Mengacu pada Peraturan Kepala Kepolisian Negara Republik Indonesia Nomor 19 Tahun 2012 tentang Susunan Organisasi dan Tata Kerja Komisi Kode Etik Kepolisian Negara Republik Indonesia, sanksi demosi adalah sanksi pelepasan dan penurunan jabatan ke tingkat yang lebih rendah dari jabatan yang diemban sebelumnya.
Dihukum pidana
Terdakwa kasus perintangan penyidikan kasus pembunuhan Nofriansyah, Irfan Widyanto merasakan kegundahan yang sama. Ia mengaku menyesal karena telah salah mengartikan perintah yang diberikan oleh atasannya mengenai pengambilan CCTV.
Dalam Berita Acara Pemeriksaan, mantan Kepala Sub Unit (Kasubnit) I Sub Direktorat (Subdit) III Direktorat Tindak Pidana Umum (Dittipidum) Bareskrim Polri itu disebut telah menyita dan mengganti barang bukti krusial, yaitu digital video recorder (DVR) kamera pengawas di Asrama Polisi Duren Tiga, Jakarta Selatan.

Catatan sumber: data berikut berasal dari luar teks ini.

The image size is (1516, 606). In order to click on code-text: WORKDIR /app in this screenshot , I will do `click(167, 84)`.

”Bagaimana perasaan Saudara?” tanya Hakim Ketua Wahyu Iman Santosa pada Irfan setelah tahu semua rekayasa palsu Sambo.
”Saya sedih, Yang Mulia, karena karier saya masih panjang. Saya hanya menjalankan perintah kenapa saya dipidana,” balas lulusan terbaik Akademi Kepolisian tahun 2010 ini.

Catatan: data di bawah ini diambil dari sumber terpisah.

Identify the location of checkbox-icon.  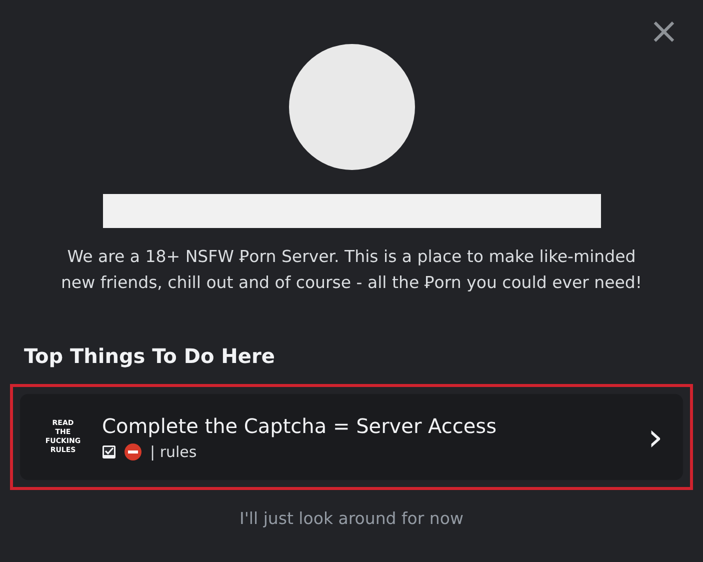
(109, 452).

Bila para seniornya sudah mendapatkan putusan mengenai kariernya di Polri, Irfan masih harap cemas karena masih menunggu jadwal sidang etik untuk dirinya.
Kekecewaan juga dirasakan mantan Kepala Unit I Subdirektorat III Direktorat Tindak Pidana Umum Bareskrim Polri Ari Cahya Nugraha karena juga mendapat hukuman berupa demosi selama lima tahun. Selama persidangan terungkap, Ari Cahya adalah orang yang memerintah Irfan Widyanto mengambil CCTV di Asrama Polisi Duren Tiga setelah mendapat perintah dari mantan Kepala Detasemen A Biro Paminal Divisi Propam Polri Agus Nur Patria.
“Bagaimana perasaan Anda,” tanya Hakim Wahyu.
”Kecewa, Yang Mulia,” balas Ari.
”Kenapa kecewa?” tanya Wahyu lagi.
Mendengar pertanyaan itu, Ari menghela napas dan hanya diam dengan raut muka menahan tangis tanpa melontarkan satu patah kata pun.
Selang beberapa detik kemudian, ia pun menjawab: ”Selama Pak Sambo jadi atasan, tidak pernah ada yang aneh dari beliau. Beliau di Propam juga mengajarkan yang baik kepada anggotanya, tetapi kenapa di peristiwa ini tidak mengatakan yang sejujurnya, padahal kasus ini mudah. Yang perintah Kadiv Propam, saya bisa apa.”
Merespons segala kekecewaan dan amarah para anak buahnya, Ferdy Sambo menyebut dirinya bertanggung jawab penuh, bahkan saat pemeriksaan oleh Tim Khusus, ia meminta para petinggi Polri untuk tidak menjerat para anak buahnya ini karena dinilai tidak tahu apa-apa. ”Saya minta untuk mereka ini tidak disidang etik dan pidana karena mereka tidak tahu apa-apa. Saya yang salah. Saya tanggung jawab!” ucapnya dengan nada bergetar.
Ferdy pun mengaku sedih melihat nasib para bawahannya karena banyak dari mereka masih muda dan memiliki perjalanan karier yang masih panjang. ”Sedih melihat mereka selesai seperti itu,” tambahnya.
Hal yang sama juga diutarakan Putri Candrawathi. Sambil menahan tangis, Putri meminta maaf bagi semua polisi yang terkena sanksi.
Persidangan kasus ini akan dilanjutkan pada Rabu (7/12/2022) dengan menghadirkan saksi, yaitu Ferdy Sambo dan Benny Ali, untuk terdakwa Richard Eliezer, Kuat Ma’ruf, dan Ricky Rizal.